Well, god speed if you are masochistic enough to take a college class that requires a 3-5 page essay every week, but I will go with the latter suggestion.  As I write articles in which others might take interest (including this very one), I find myself sending my cursor all over the map in attempt to fill in potential gaps or better explain points.  As someone gets better at it, I would think this would be a great quality to have.

The second reason is, I have things to talk about that I think others would like to read or comment about.  I have been very late to the social media scene of blogs and twitter because I have historically been a better listener than a talker.  When the blog (and subsequent twitter) phenomenon occurred people seemed to be so ecstatic about an easy and ubiquitous mechanism to voice their opinions and thoughts, that most never stopped to realize that many of their thoughts weren’t worth mentioning.  Or at the very least, they couldn’t be bothered to put their thoughts in a structured enough of a format to make it attractive enough for anybody to really care.  This was a rather large turn-off, until I realized how great social media can be when used responsibly.

Lastly, I have built a good base of knowledge with content management systems by simply building this site.  I chose Drupal for my content management, even though for a one-man-band web site/blog such as this it is well accepted that Wordpress would be a better choice for both its popularity as a weblog engine and its simplicity.  Drupal is seen as that powerful juggernaut that can do an incredible amount of things, but with that power comes a much steeper learning curve.  I wanted a challenge!

What kinds of articles might you see on here?

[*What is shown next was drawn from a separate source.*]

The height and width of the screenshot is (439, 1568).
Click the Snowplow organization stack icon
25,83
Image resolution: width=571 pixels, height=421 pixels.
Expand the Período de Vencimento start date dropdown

Largely, either technical or sports related articles.  There will be plenty of exceptions but there will be one constant: It will only be content I think at least a sizable chunk of people I know would be interested in.  For instance, if it is an article about a tech device, it would not behoove me to get into all kinds of nitty gritty details to turn off all but the most technical of users.  Unless of course, the focus of that article demands it, but the reader would immediately know if it is the type of article that piques their interest before reading very much.  Nothing turns someone off more than skimming a paragraph or two before realizing that 20 seconds of their time was wasted.

You may see an article on politics.  But again, it will be from a neutral thought-provoking standpoint.  I have friends that range every edge of the political ideology spectrum, and I have no interest in partisan rancor.  Besides, if someone is only interested in a strict conservative or liberal slants on current events, there are plenty of places that can do it better than I would ever hope (or ever care) to do.  My interest in politics is mostly from a social engineering perspective:  What actions by a politician determine which consequences?  Which liberal senators in red states are most on the hot seat?  Questions such as these.  Another way of looking at this style would be similar to Nate Silver but with a lot less math.

Where do we go from here?

This is all a work in progress, but it is something that I think can be entertaining for some people as well as a great exercise for myself.  I look forward to any comments anybody has, either setting me straight on an assertion I made, or adding insight to a particular topic.  All I ask is that the comments are constructive.